Even though Jawaharlal Nehru University (JNU) exists as one of India’s finest centres for learning, a deep crisis is haunting the university today. This is manifesting itself in many ways; growing unrest among students, an environment increasingly filled with fear and suspicion, the legitimacy crisis the university administration is facing, with its inability to communicate with students and teachers. The crisis and its depiction, particularly by some television channels, seem to have generated a series of stereotypes about the university. Its “unruly” students propagate “anti-national” feelings, its intellectuals are not in tune with the country’s “religious” ethos, its “permissiveness” has caused huge ethical irresponsibility.

But what is the reality around us? First, the emergent politico-economic elite is not in tune with the essential spirit of the university, its liberal education, its urge to see beyond mere techno-managerial perceptions of economic development, and its largely non-hierarchical, inclusive ethos. At a time when there is an unholy alliance of neo-liberal rationality and social conservatism, and education becomes a market commodity, JNU, unlike IITs, IIMs and private universities, tends to acquire “deviant” status. Its critical social sciences, gender studies, art and aesthetics, even its theoretical physics, may be perceived as “wastage”. It is obvious that the ruling elite needs excuses to target the university.

Second, something has gone terribly wrong with the university’s political culture. JNU is still a role model for other universities. Students still fight elections without money or muscle power and there is a culture of debate. However, the decay is noticeable. Politics has lost its substance; rhetoric has replaced thinking. “Competitive radicalism” has reduced protests to predictable rituals. For “radicals”, Gandhi is a taboo, Marx is a residual memory, Ambedkar is God. Whatever you don’t like is a symptom of “patriarchal Brahminism” and hunger strikes are as normal as sunrise every morning. 

The result is, it is no longer possible to distinguish the serious from the trivial. This politics is centred on a new practice of “untouchability”. “Ultra-leftists” don’t talk to “Brahminical” leftists; “Ambedkarites” don’t allow others to appropriate The Annihilation of Caste; ABVP cadres remain perpetually sceptical about “pseudo-secular”, “pro-Kashmiri”, “anti-national” liberals.
This scenario stimulates caste and religion. But we cannot overcome caste through a politics that uses the idiom of caste, even if it looks like a subaltern politics. And a politics based on religious identity intensifies the arrogance of majoritarianism and ghettoises minorities. Such turmoil is destroying the university where, without dialogue, a suspicious, potentially violent environment emerges.

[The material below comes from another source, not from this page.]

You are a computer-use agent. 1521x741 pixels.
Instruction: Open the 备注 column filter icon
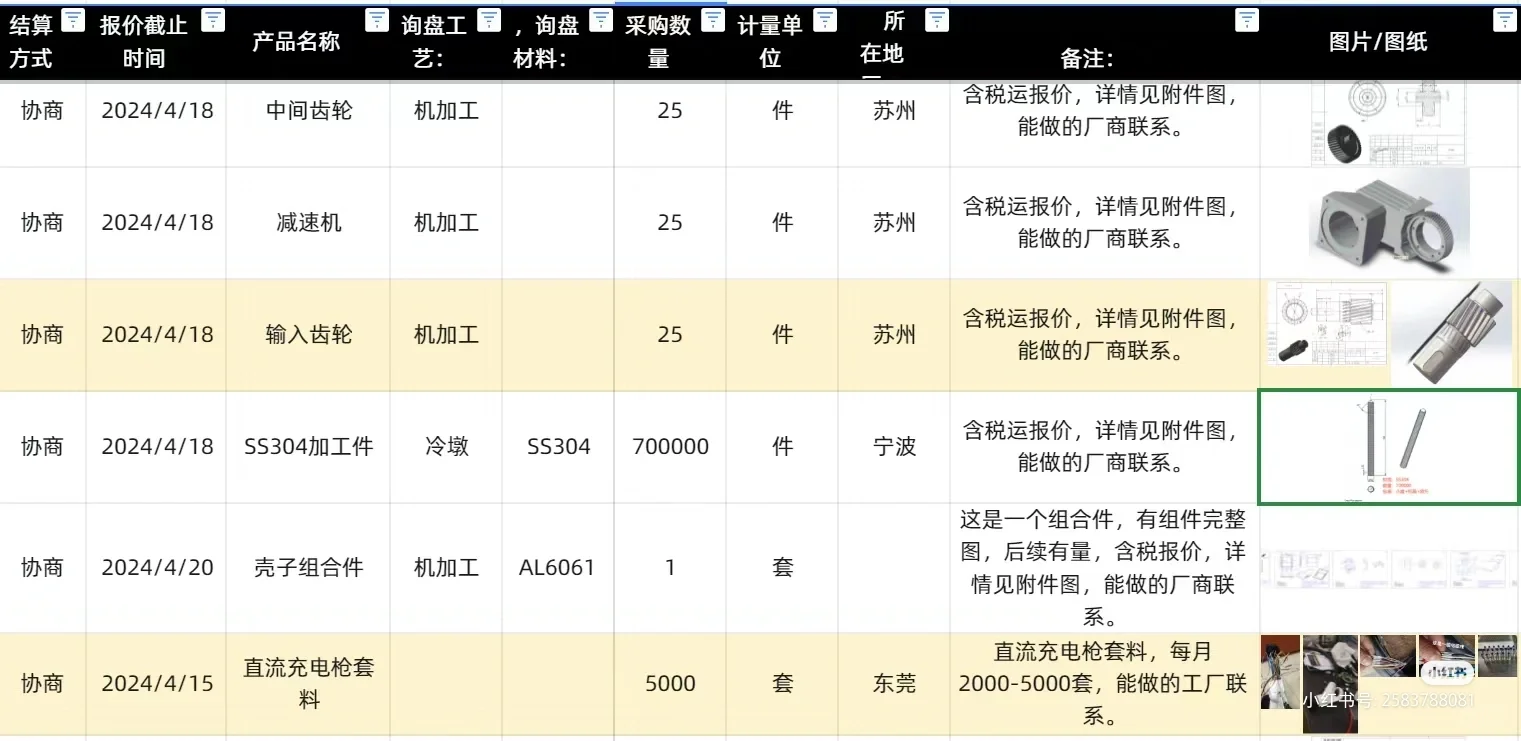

Third, a poverty of imagination tends to characterise the administration. A university is a zone of learning that induces experiments with ideas, modes of resistance and cultural practices. How crude to see it with a purely bureaucratic gaze, with a “law and order” discourse. Often, new administrators, because of a technical mindset, fail to evolve sensitivity to negotiate with this domain of liberal education, its political vibrancy and protest ideologies, which emerge because of an uneven society like ours, with diverse forms of discrimination, violence and inequality. 

No wonder the administration suffers a severe legitimacy crisis.

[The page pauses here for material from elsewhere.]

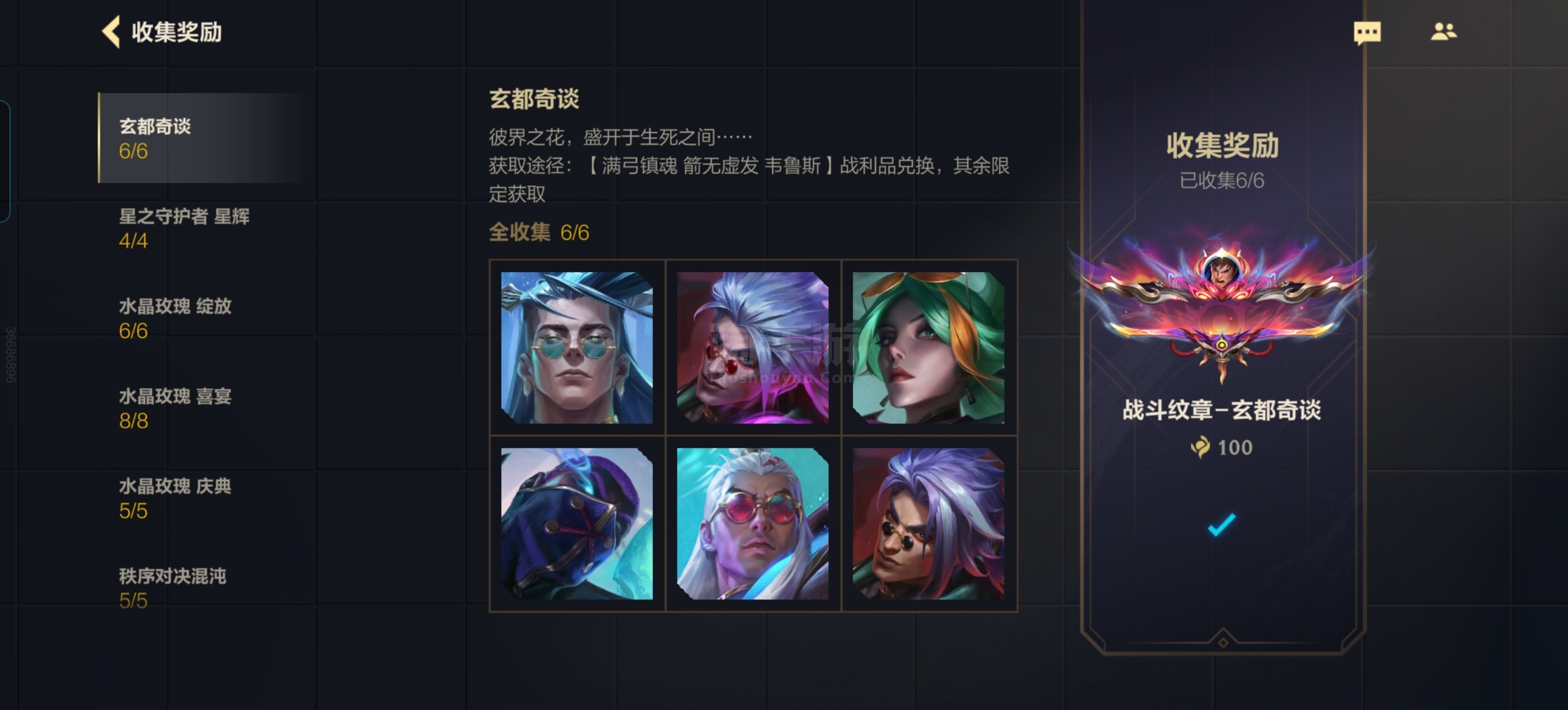This screenshot has height=710, width=1568.
Task: Click the currency icon beside 100
Action: click(1200, 447)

It is difficult to say whether JNU can overcome all this. But this university must be saved because this is possibly the only university that still retains a culture of critical learning. At a time when either market-oriented technical education or guide books and mass copying with demotivated teachers and students prevails, JNU looks like an oasis in a desert. Here, it is possible for a professor of bio-technology to converse with a political philosopher, for underprivileged students from Jharkhand and Telangana to work with foreign students, for girls to go to their hostels from the library at midnight without fear. This university produces creative teachers and researchers, civil servants, activists, people in diverse creative work.

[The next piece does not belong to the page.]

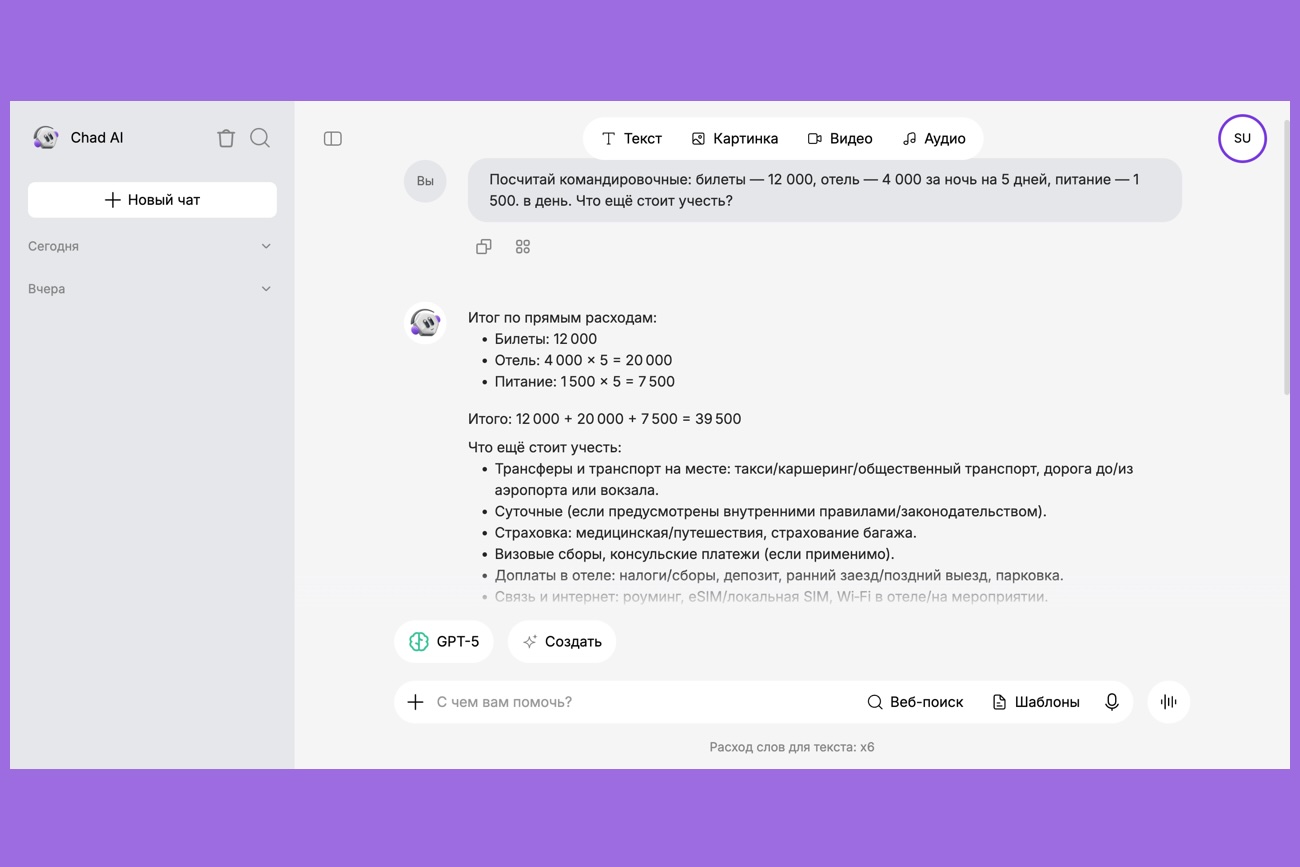Start a new chat with Новый чат

click(x=152, y=200)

Here is a university with a spirit. It should not be allowed to die. But what is missing today is trust. Students suspect administrators, who observe, classify and discipline students through multiple surveillance (a campus once beautiful is now becoming a war zone marked by security guards, CCTV cameras, police outside the main gates and television reporters inventing “breaking news”). Students suspect teachers, who fear students. Every relationship becomes politically calculated & instrumental. This must change. Saving JNU does not mean merely saving it from an unfriendly government. It also means saving it from the rot within. We have uttered many slogans: “Down with imperialism”, “Brahminical fascism murdabad”, “Jai Bhim”. It’s time we take a break. We need to look at ourselves and to use Gandhi’s words, fight the enemy within.